Some American Jews have reacted angrily, including Abraham Foxman, executive director of the Anti-Defamation League. "It's a big lie, set out there maliciously to deflect what many in the Arab world saw and realized would be an anger directed at the Arab world," he said Monday. "It has taken on a life of its own. People talk about it as if it is a fact, and that's very, very dangerous."

But not all Jewish leaders think there's much to worry about.

Rabbi Irwin Kula, president of the National Jewish Center for Learning and Leadership, a Jewish think-tank, says what's going on in the Islamic community is simply the same demon that Christians and Jews have also wrestled with. "Every community has its dark side," he said. "It happens to be that this is a particularly bad strain going on in the Islamic community and we're caught in the middle."

But Kula contends that the rhetoric isn't necessarily anti-Semitic. He thinks it's mostly anti-Israel--which is not the same thing. "This isn't about being Jewish," he said. "If Israel were a democratic Christian country, it would still be the outpost of the infidel. And a large number of the power centers of American Jewish life do not want to make a credible offer for peace. Therefore, the vested interest right now is in ensuring the anti-Semitism, the worst parts of Islam, are out there."

What's more, he said, "there are a lot of Jews around America who say a lot of weird things that just don't get made public."

Ironically, some Muslim leaders argue a mirror-image of Kula's position: that Muslims need to behave better.

"Whenever you talk about Israel, it's not a neutral issue for Jews or Muslims," says Amir Hussain, a scholar of American Islam who teaches at California State University at Northridge. "Muslim Americans have to be very careful when they criticize the policies of the United States with regard to Israel that they know what they're talking about, and they do it in an appropriate manner.

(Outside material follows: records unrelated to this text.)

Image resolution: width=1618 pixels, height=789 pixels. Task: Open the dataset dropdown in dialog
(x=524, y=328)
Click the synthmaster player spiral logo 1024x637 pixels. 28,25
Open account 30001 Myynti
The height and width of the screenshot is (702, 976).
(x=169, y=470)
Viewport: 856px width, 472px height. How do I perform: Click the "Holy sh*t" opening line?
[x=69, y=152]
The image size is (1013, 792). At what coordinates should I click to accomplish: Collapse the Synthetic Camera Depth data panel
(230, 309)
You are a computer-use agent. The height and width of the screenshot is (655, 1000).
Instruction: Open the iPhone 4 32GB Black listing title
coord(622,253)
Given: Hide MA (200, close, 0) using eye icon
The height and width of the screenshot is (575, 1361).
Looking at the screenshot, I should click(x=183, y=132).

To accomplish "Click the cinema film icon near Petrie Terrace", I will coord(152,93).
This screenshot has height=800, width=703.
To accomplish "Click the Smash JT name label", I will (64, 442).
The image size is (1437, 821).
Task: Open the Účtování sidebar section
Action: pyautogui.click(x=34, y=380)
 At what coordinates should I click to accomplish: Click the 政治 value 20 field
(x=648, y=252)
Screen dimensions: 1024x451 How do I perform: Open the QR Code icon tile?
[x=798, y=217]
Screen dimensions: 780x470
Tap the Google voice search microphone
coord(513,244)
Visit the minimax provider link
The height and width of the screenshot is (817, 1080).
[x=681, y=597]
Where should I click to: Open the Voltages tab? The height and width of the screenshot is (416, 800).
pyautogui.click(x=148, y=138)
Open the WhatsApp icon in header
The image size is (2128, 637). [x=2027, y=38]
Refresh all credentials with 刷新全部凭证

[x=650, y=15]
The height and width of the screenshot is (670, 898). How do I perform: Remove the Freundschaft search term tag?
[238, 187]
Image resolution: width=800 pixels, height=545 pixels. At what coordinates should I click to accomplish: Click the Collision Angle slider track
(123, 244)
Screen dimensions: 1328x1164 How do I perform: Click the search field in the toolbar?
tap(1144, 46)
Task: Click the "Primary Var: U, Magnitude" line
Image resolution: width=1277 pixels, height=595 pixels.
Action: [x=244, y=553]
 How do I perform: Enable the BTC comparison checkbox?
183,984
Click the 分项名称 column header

"They may say things in an emotional way that may not hold up on an intellectual level."

That is what appears to have happened to Salam Al-Marayati. In the hours after the attacks on Sept. 11, Al-Marayati, executive director of the Muslim Public Affairs Council in Los Angeles, was asked who he thought was responsible. According to a transcript provided by Jewish groups, this is what he said: "If we're going to look at suspects, we should look at the groups that benefit the most from these kinds of incidents, and I think we should put the state of Israel on the suspect list because I think this diverts attention from what's happening in the Palestinian territories so that they can go on with their aggression and occupation and apartheid policies."

He quickly apologized, saying the remark "gave regrettable and unintended offense to Jewish Americans."

On Monday, Al-Marayati said the comment erupted in a heated moment during an angry debate. "It was an unfortunate use of language," he said. At this point, "I prefer to just let go of it."

Al-Maraytati is worried the controversy will spin out of control, particularly because "the American public does not have the patience for a Muslim-Jewish shouting match. I think the complications have arisen since the beginning of the Palestinian-Israeli conflict. The distinction needs to be made between the notion of anti-Israeli sentiment versus anti-Jewish sentiment. Obviously, there are going to be a handful of extremists among Muslims who will not make that distinction, and that's wrong."

The scenario was different for Imam Gemeaha, a normally mild-mannered speaker who delivered a sermon in English in mid-September calling for peace among people of all religions--and then in early October proceeded to blame Jews for the terrorist attacks on an Arabic-language website.

"Jews dominate the political decision-making and they own the economic and media institutions," Gemeaha reportedly said in the later statement.

Sells said both remarks set off warning bells--Gemeaha's more blatantly so, although because he isn't an American it may ultimately be easier to overlook. Al-Marayati's statement, however, is troublesome, Sells says, because it occupies a "middle ground"--not quite anti-Semitic, but still unacceptable.

"Once people start making that leap from being anti-Israel to assuming that anything that distracts from the Palestinian cause is some kind of Israeli plot--and he's getting pretty close there--I think he's in the middle ground," Sells says. "He's moving toward the conspiratorial view."

Sells chalked up Al-Marayati's comments to a "bad habit of thinking" that he will be able to overcome. But Sells says the controversy lays bare a larger problem among American Islam: its leadership. "For a long time, a certain kind of Muslim leadership has been made the only voice, and this kind of leader is sometimes fallible. The current Muslim American leadership represents "only a very thin strand of what Islam is," Sells says.

Sells sees some good coming from the stew of anger, confusion, and prejudice welling up in American Muslims, however.

"A lot of Muslim leaders are saying, 'Wait, this is inaccurate and it's radicalizing elements of the community and hurting everyone,'" Sells says. "There's a really strong rise against this in the last week."

And that, he says, means a more diverse, more intellectual--and more tolerant--American Islam may finally be born.